In ordinary everyday talk I forget about it, of course, but when there’s an ‘I’ that’s directing my conscious attention it no longer thinks of itself as I-singular. The conventional ‘I’ of ordinary everyday talk—distortion of potential Being—is an abstraction from the multitude of possible ‘I’s that it has at its disposal.
A something-or-other that, as a two or three year old, did not at all think of itself as ‘I’, was born in 1937, the year the Hindenburg dissolved into flames, the year of Michael Tippett’s First Piano Sonata, amongst other things, no doubt.
Then, for a long time, joining the generally friendly fraternity of human beings in my circle, I learned to refer to my self as ‘I’—Big-I-am.
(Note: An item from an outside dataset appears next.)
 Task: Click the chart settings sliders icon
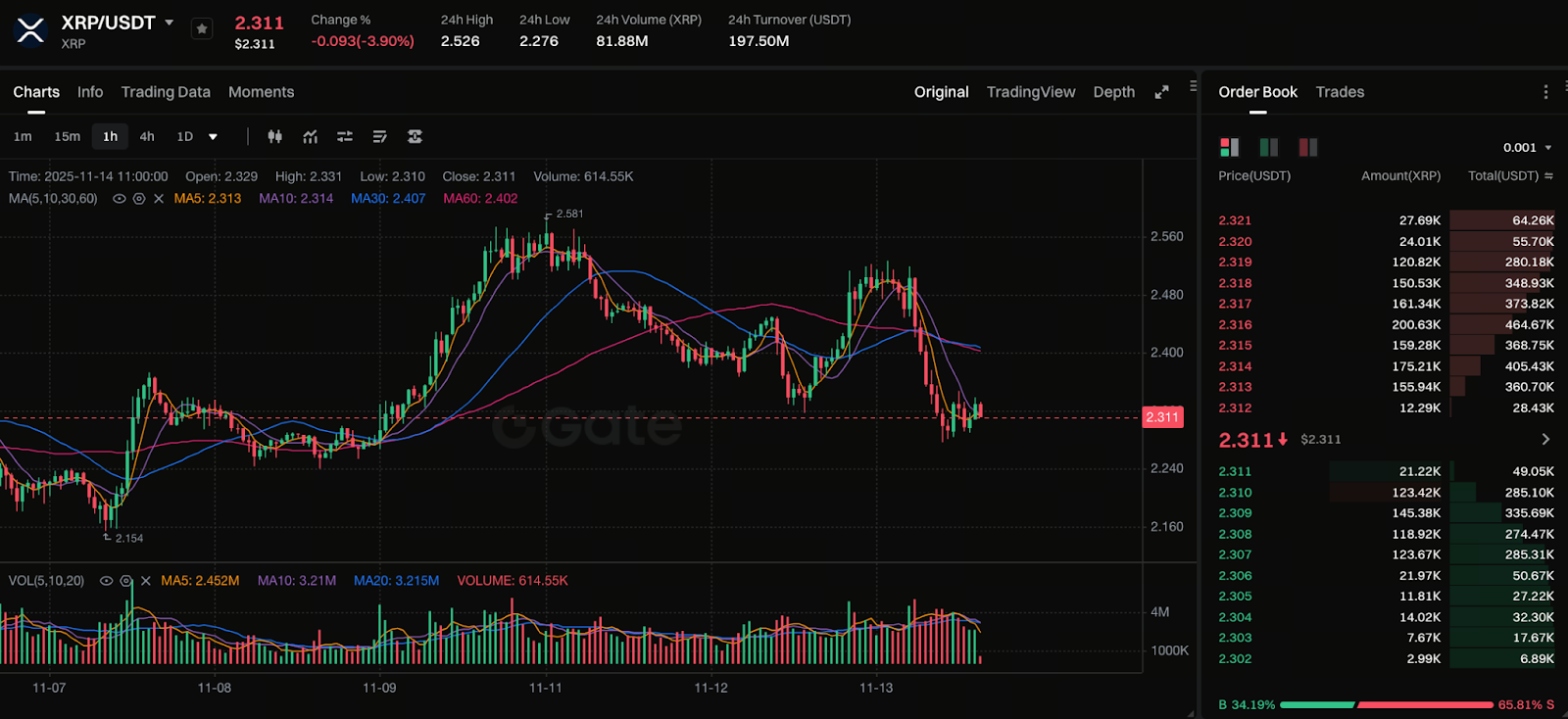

But things changed: it began to make much more sense when, as a result of reading the Commentaries of Maurice Nicoll, there occurred an ‘I’ that chose to think of itself as multiple—a concoction of many variously contextualised ‘I’s.
Not at all into self advertisement, Working-I survived the whole of its ‘career’ years without ever having been dragged into the modern fad for writing a CV. However Resigned-I is prepared to admit that the following have been important parts of its ‘professional’ life, not necessarily in this order:-
‘I’ that can still tackle Ancient Greek & Latin if required
Writer-I (novels, poetry, philosophical farragoes)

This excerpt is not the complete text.